Council members spar over smart meters, compare MLGW to 'Gestapo'
MEMPHIS, TN (WMC) - Tempers flared among Memphis City Council members toward MLGW over Smart Meters, even comparing MLGW to the Gestapo.
Some council members said the utility company is not listening to its customers.
A handful of council members said they're strong arming people into getting a smart meter.
Councilman Joe Brown compared MLGW to the Gestapo in the way they were handling the rollout.
One of those blasting MLGW President Jerry Collins on Tuesday morning was Memphis City Councilwoman Janis Fullilove.
"You are showing blatant disrespect to this council," Fullilove said.
She, and other members, said their phones were ringing off the hook with citizens upset with MLGW over smart meters that the customers did not want.
"We are being bombarded with calls from unhappy customers," council member Jamita Swearengen said.
Fullilove said it has a large impact on customers, especially elderly customers.
"Many of these elderly people don't know what to do when they say, 'I don't want them,' and they put them on anyway," Fullilove said.
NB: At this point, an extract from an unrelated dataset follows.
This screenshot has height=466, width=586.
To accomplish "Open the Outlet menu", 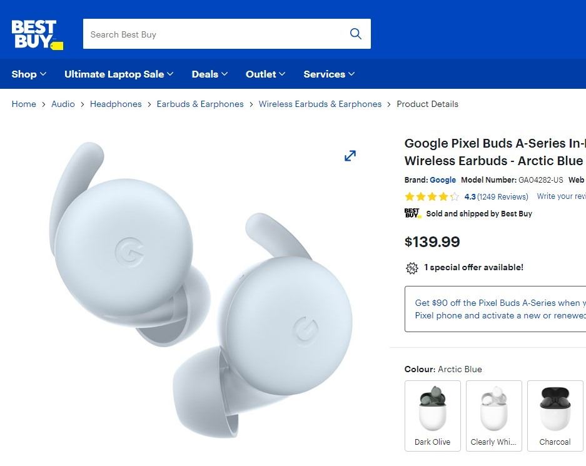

In fact, arguments between councilman Joe Brown and Collins got to the point where committee chairperson Patrice Robinson had to call for order.
But, the sparring didn't end there as council members Worth Morgan and Fullilove went at it.
Controversy continues to swirl over the smart meter rollout, which started last May and is expected to last until 2020. The meters eliminate the estimation of bills, as well as the meter reader job.
MLGW said 300,000 smart meters have been installed and 10,000 people have successfully opted out.
Collins said he only knows of 5-6 cases where smart meters were inadvertently installed. But, some council members insist that number is much higher.
"Anybody who says that MLGW doesn't care about the customer is either making a really bad mistake, or they're not telling the truth," Collins said.
In December WMC Action News 5 investigators looked into problems with late bills that were related to the smart meter rollout. Collins said that happened because of a shortage of meter readers, and so more bills had to be estimated. He said billing will be back to normal this month.